- Born: June 22, 2001 (age 25) Minnesota, United States

Team
- Curling club: Chaska CC, Chaska, MN
- Skip: Daniel Casper
- Third: Luc Violette
- Second: Ben Richardson
- Lead: Aidan Oldenburg
- Alternate: Rich Ruohonen
- Mixed doubles partner: Madison Bear

Curling career
- Member Association: United States
- World Championship appearances: 1 (2026)
- Olympic appearances: 1 (2026)

Medal record
Curling
Representing Minnesota
US Olympic Trials
| Gold medal – first place | 2025 Sioux Falls |  |
US Mixed Doubles Olympic Trials
| Bronze medal – third place | 2025 Lafayette |  |
United States National Championships
| Silver medal – second place | 2025 Duluth |  |
| Bronze medal – third place | 2024 East Rutherford |  |

= Aidan Oldenburg =

American curler (born 2001)

Aidan Oldenburg (born June 22, 2001) is an American curler from Mapleton, Minnesota. He is currently the lead on Team Daniel Casper, and will be representing the United States at the 2026 Winter Olympics. He also notably wears different colored neon headbands while competing on the ice.

==Curling career==
===Juniors===
Oldenburg, in his junior career, would notably skip a team out of St. Paul to a silver medal at the 2021 United States Junior Curling Championships, losing 5–3 in the final to Daniel Casper.

===Men's===
Once aging out of Juniors, Oldenburg would join the Daniel Casper rink as their new lead alongside Casper, Luc Violette, and Ben Richardson. Team Casper would begin to find success in the 2025–26 curling season, starting with a second-place finish at the 2025 Trentino Curling World Cup, losing to Yannick Schwaller 7–6 in the final. Casper continued their strong start to the season by winning the Grand Slam of Curling Masters Tier 2 event, beating Kevin Koe 4–2 in the final. Their performance over the past two seasons qualified the team for the 2025 United States Olympic Curling Trials. At the Trials, Team Casper would go 4–2 in the round robin and beat the rink led by 2018 Olympic Champion and 5-time Olympian John Shuster in the best-of-three final series, winning the deciding Game 3 by a score of 7–5 after the two sides split the first two games. This win qualified the Casper rink to represent the United States at the 2025 Olympic Qualification Event. The team would go on to win the Qualification Event, finishing 6–1 after round robin play and beating China's Xu Xiaoming 9–4, qualifying for the 2026 Winter Olympics.

===Mixed doubles===
Oldenburg has also competed in mixed doubles with Madison Bear, notably at the 2025 United States Olympic mixed doubles curling trials, where they qualified for the playoffs after finishing round-robin play with a 6–3 record. However, they would lose in the semifinal 7–5 to Sarah Anderson and Andrew Stopera, winning the bronze medal.

==Personal life==
Oldenburg began curling at age 10. However, he was also well known at the Minnesota State Fair where Oldenburg juggled flaming torches to "We Didn't Start the Fire" in performances with his older brother that included a backflip. He also participated in 4-H as a child.
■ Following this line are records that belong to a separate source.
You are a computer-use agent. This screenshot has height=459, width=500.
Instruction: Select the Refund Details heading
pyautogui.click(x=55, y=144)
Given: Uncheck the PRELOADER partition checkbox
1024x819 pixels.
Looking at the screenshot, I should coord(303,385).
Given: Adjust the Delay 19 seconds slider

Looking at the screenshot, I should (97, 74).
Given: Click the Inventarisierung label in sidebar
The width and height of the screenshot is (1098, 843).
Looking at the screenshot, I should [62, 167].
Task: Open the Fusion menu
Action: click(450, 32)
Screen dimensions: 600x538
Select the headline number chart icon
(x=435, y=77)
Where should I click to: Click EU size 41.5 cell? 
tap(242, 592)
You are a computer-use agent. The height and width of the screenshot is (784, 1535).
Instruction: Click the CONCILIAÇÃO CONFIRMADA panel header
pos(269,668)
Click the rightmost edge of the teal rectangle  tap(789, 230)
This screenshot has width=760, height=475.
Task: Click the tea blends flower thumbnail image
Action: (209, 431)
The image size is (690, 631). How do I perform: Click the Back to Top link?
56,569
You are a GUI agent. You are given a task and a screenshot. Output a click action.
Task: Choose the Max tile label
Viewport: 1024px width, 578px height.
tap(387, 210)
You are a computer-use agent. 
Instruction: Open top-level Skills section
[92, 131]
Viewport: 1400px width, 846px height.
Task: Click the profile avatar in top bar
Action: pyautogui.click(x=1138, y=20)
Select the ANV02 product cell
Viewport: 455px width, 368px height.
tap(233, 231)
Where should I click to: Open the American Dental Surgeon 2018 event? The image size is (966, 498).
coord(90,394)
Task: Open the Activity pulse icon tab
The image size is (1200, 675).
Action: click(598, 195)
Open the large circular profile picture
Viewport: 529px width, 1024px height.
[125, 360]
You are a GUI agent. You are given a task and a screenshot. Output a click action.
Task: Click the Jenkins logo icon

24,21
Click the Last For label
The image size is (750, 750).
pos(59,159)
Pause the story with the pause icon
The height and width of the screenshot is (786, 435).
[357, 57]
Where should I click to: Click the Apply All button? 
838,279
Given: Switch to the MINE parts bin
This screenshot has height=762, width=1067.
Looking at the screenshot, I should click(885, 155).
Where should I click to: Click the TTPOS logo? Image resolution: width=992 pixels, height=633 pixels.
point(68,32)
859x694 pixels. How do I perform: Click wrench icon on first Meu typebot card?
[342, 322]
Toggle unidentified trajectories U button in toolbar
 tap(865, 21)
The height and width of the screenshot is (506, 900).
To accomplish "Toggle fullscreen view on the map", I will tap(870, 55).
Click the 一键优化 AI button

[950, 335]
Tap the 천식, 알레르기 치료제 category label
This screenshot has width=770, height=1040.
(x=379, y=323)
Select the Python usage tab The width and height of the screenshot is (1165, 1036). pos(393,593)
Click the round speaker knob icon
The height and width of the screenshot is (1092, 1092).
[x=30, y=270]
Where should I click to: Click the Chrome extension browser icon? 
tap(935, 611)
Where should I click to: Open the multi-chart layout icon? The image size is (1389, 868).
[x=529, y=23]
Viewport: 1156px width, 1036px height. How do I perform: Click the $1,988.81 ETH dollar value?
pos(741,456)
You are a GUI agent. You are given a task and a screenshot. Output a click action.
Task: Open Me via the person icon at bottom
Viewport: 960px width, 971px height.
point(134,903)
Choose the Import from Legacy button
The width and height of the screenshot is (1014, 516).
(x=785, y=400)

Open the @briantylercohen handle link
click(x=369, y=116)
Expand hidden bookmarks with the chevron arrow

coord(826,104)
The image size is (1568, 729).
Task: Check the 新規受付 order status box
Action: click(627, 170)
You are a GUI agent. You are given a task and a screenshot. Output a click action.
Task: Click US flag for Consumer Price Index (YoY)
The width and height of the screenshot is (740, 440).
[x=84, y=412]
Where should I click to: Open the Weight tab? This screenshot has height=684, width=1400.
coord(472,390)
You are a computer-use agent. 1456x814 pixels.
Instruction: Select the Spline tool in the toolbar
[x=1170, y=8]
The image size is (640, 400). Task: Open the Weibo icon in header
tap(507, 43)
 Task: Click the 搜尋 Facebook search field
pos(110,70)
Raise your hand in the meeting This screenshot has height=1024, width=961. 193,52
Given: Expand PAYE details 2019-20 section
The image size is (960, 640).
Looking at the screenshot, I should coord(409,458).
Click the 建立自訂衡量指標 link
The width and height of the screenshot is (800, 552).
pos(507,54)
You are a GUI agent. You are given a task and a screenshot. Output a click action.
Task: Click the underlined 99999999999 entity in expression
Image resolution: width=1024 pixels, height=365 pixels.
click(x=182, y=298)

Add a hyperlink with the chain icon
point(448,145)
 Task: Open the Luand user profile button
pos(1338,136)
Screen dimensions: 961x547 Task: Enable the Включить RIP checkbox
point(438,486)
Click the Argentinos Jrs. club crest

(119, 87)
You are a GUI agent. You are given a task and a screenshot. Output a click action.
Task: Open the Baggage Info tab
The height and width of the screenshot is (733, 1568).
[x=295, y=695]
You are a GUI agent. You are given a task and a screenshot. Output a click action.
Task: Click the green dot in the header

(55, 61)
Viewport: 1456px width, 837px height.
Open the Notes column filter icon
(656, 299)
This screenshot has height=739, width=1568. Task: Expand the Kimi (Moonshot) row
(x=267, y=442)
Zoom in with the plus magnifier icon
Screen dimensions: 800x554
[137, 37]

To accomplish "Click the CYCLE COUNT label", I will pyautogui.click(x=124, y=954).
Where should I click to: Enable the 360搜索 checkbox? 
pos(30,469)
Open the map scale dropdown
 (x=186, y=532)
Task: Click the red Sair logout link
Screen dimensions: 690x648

Outside of curling, Oldenburg works as an environmental scientist on permitting for wind and solar projects nationwide, fulfilling a lifelong dream that, as a child, he would spend hours on projects involving animals and wildlife, especially fish. Oldenburg graduated from Minnesota State University, Mankato with bachelor's degree in ecology in 2022, where he was captain of the Minnesota State Mavericks' varsity Valorant E-Sports team.